### What you are asked to do:
Turn everything from the line containing "Click the link" down to the line containing "Viewport: 683px width, 400px height. 286,75" into a Markdown table with the columns Row and Line, skipping blank lines. Leave the pictures out.

(begin)

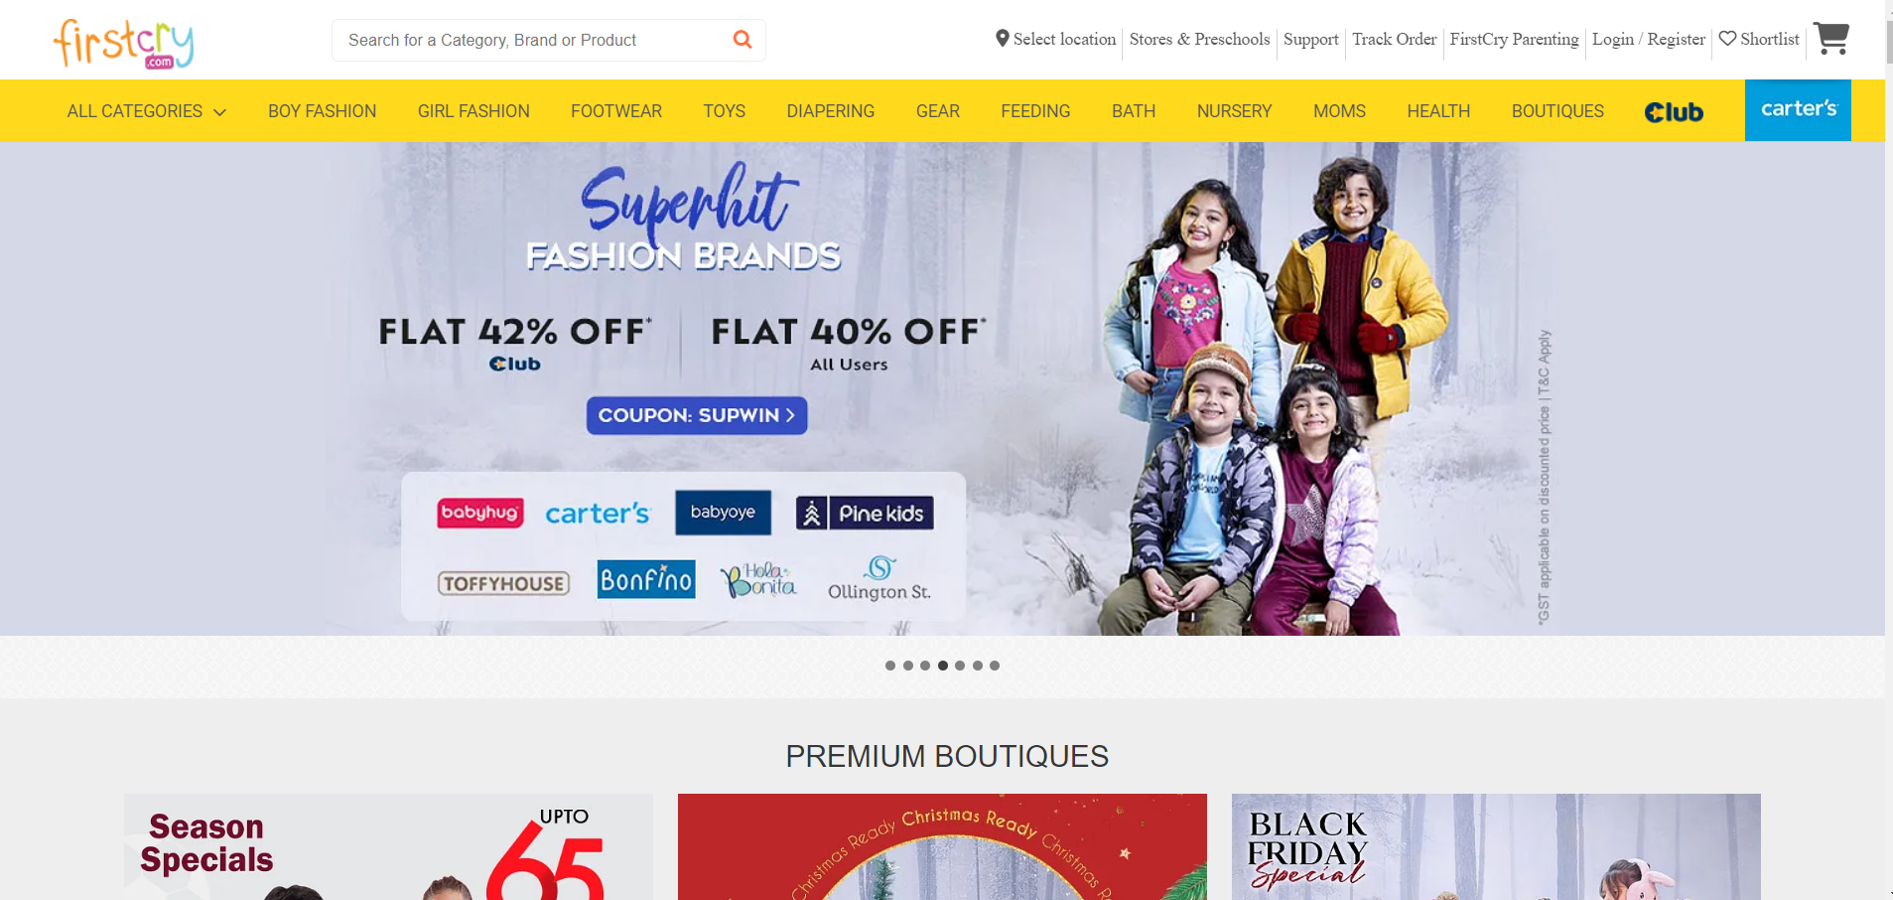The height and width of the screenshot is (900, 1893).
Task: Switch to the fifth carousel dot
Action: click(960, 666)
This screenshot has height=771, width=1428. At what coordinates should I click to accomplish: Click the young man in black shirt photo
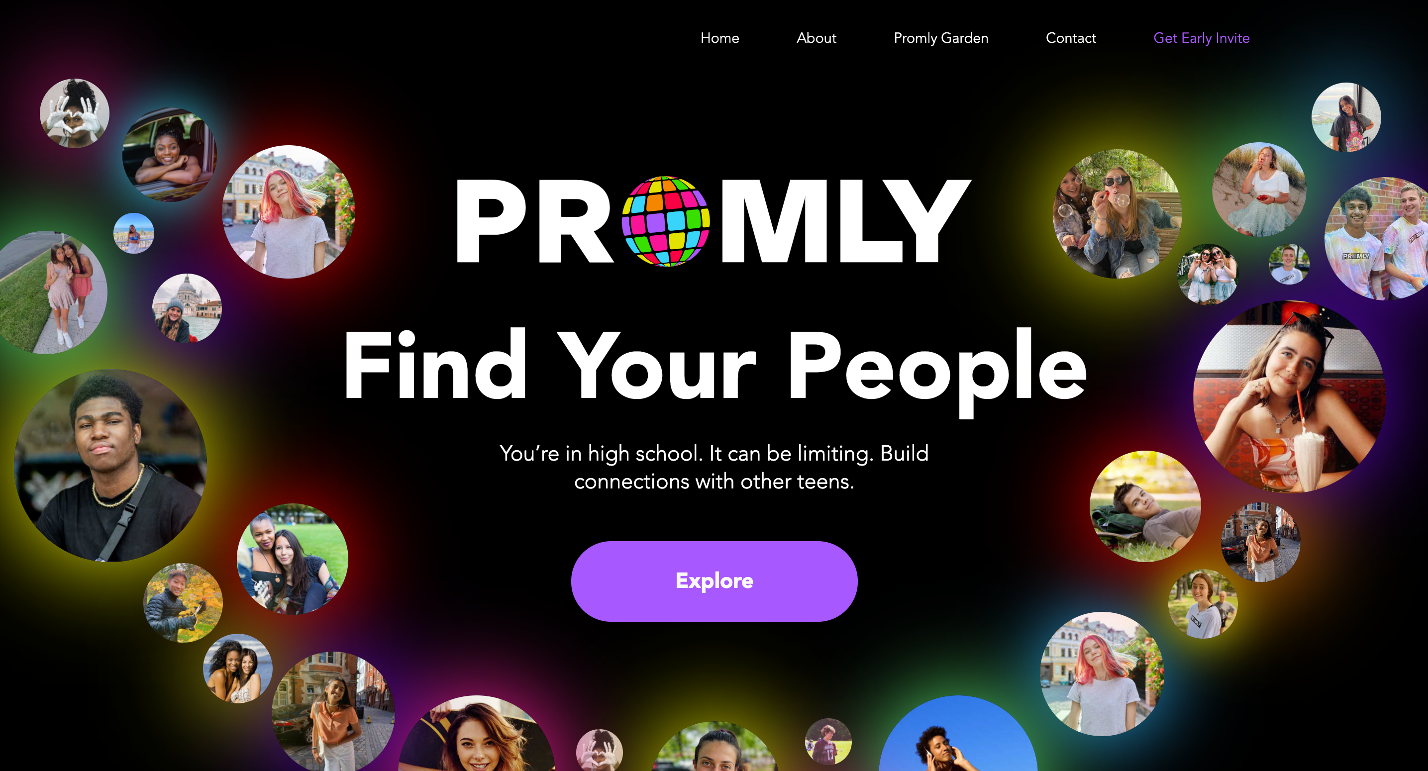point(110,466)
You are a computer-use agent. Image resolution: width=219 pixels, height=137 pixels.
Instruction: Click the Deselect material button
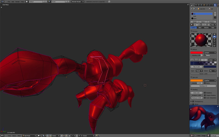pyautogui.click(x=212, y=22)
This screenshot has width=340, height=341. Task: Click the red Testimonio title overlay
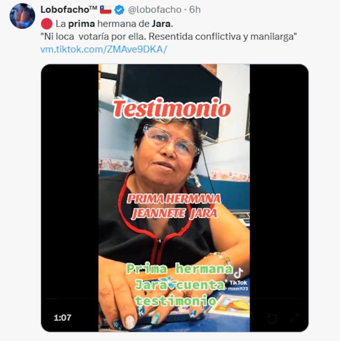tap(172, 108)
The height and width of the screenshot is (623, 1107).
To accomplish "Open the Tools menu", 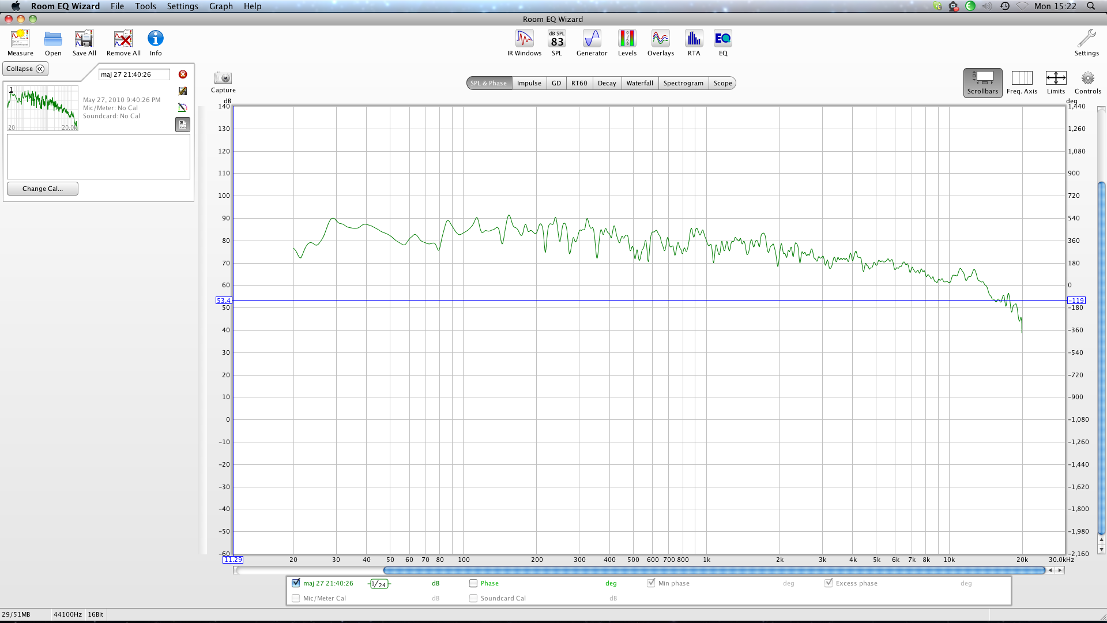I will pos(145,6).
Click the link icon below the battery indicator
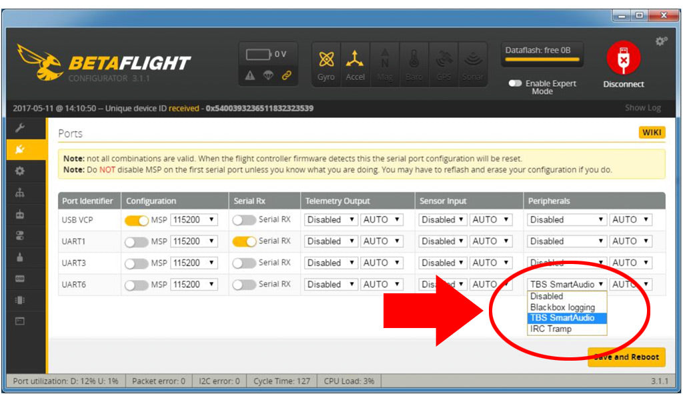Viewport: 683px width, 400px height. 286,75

(end)
(begin)

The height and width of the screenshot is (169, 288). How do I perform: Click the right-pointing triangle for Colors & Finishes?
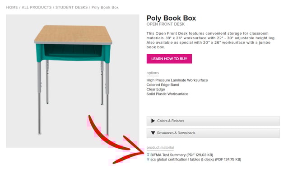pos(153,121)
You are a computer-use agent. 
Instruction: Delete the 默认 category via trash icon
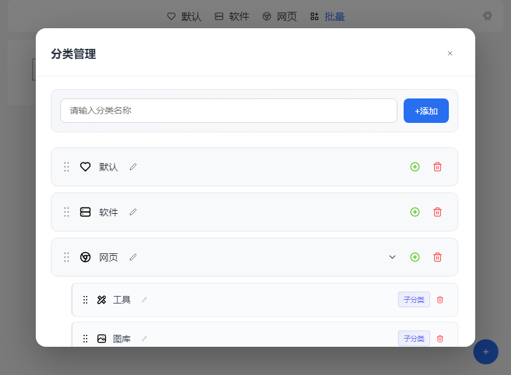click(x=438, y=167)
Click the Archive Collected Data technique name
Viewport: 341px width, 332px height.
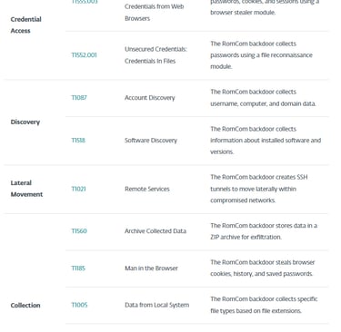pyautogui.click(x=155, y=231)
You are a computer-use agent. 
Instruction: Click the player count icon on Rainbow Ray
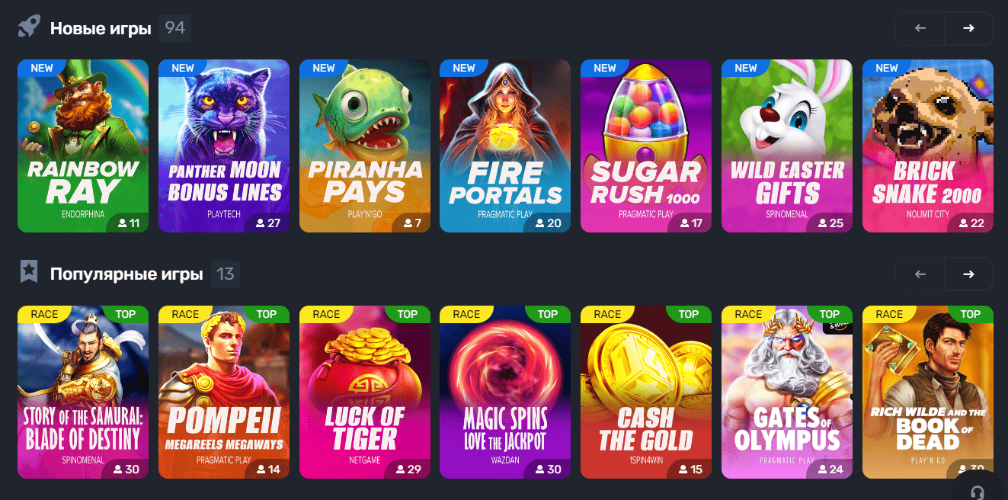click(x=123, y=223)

(end)
(begin)

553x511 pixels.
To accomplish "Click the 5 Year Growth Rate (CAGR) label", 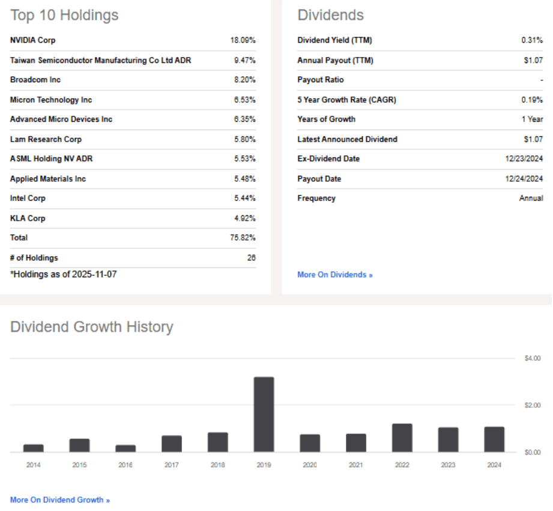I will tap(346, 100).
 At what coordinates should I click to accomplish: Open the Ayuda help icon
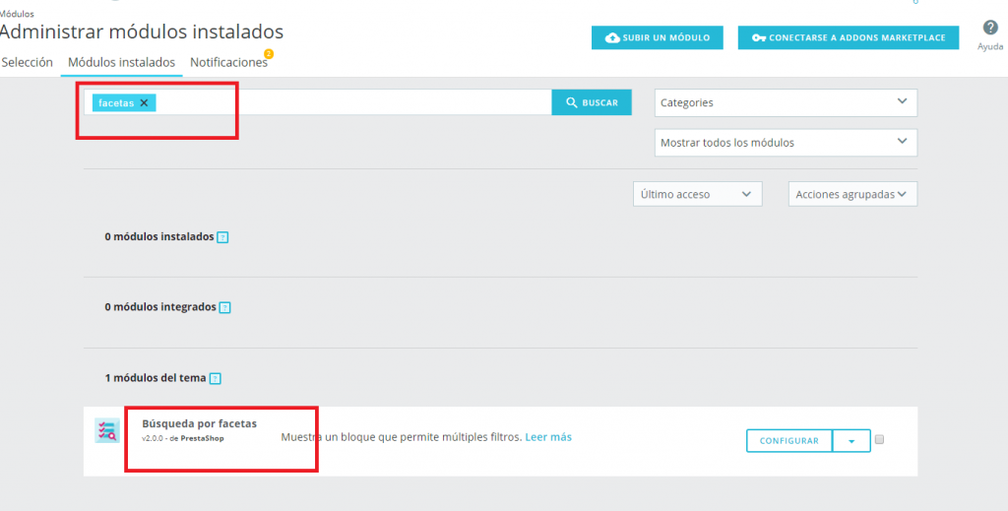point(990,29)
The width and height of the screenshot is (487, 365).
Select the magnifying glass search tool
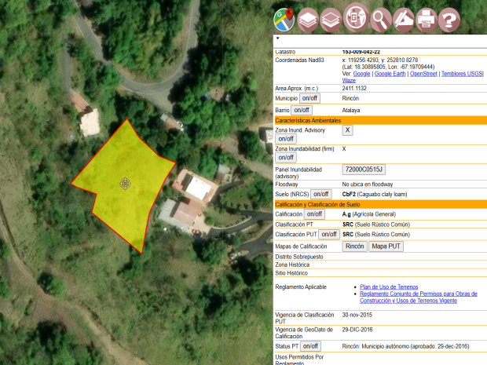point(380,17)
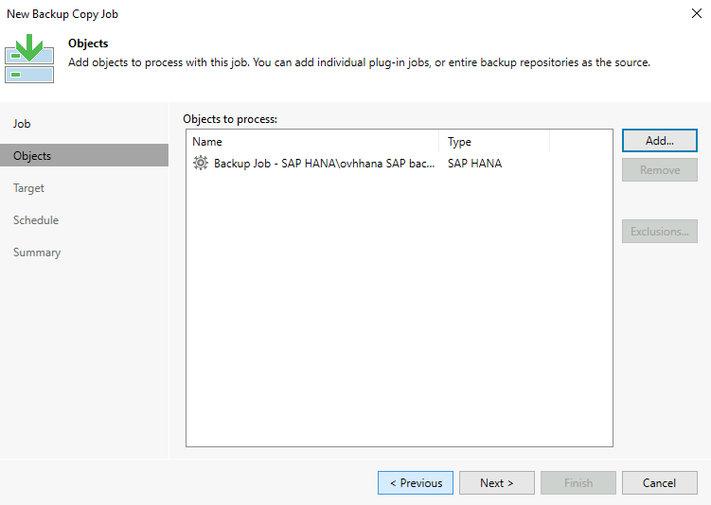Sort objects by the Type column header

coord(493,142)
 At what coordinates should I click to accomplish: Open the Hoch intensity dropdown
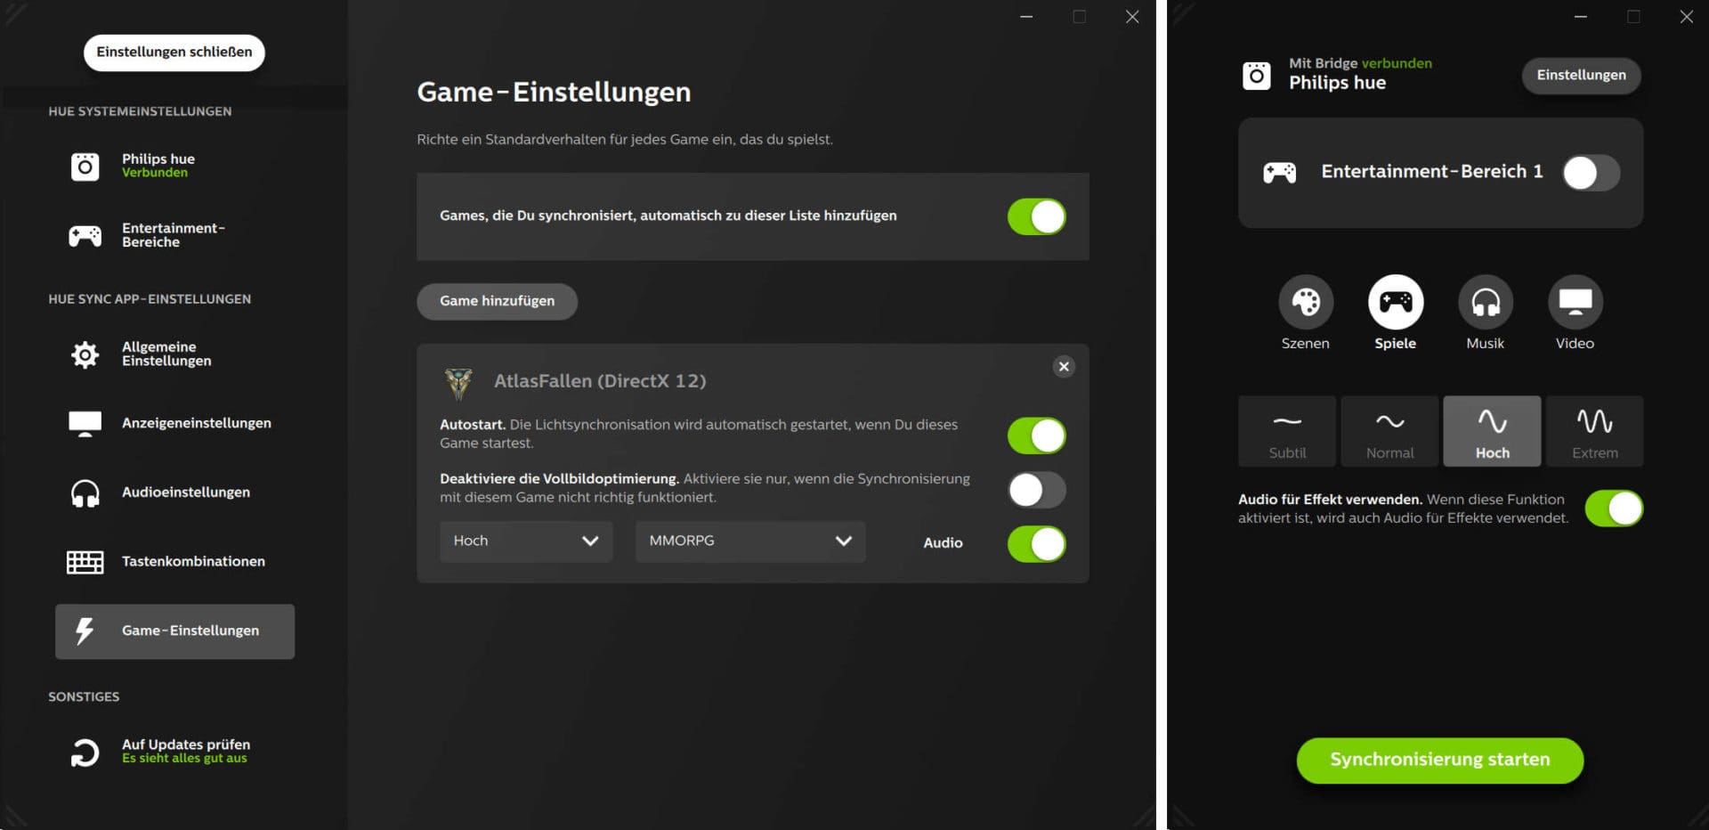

(end)

### Result of this task:
| Row | Line |
|---|---|
| 1 | Click the link icon below the battery indicator |
| 2 | Viewport: 683px width, 400px height. 286,75 |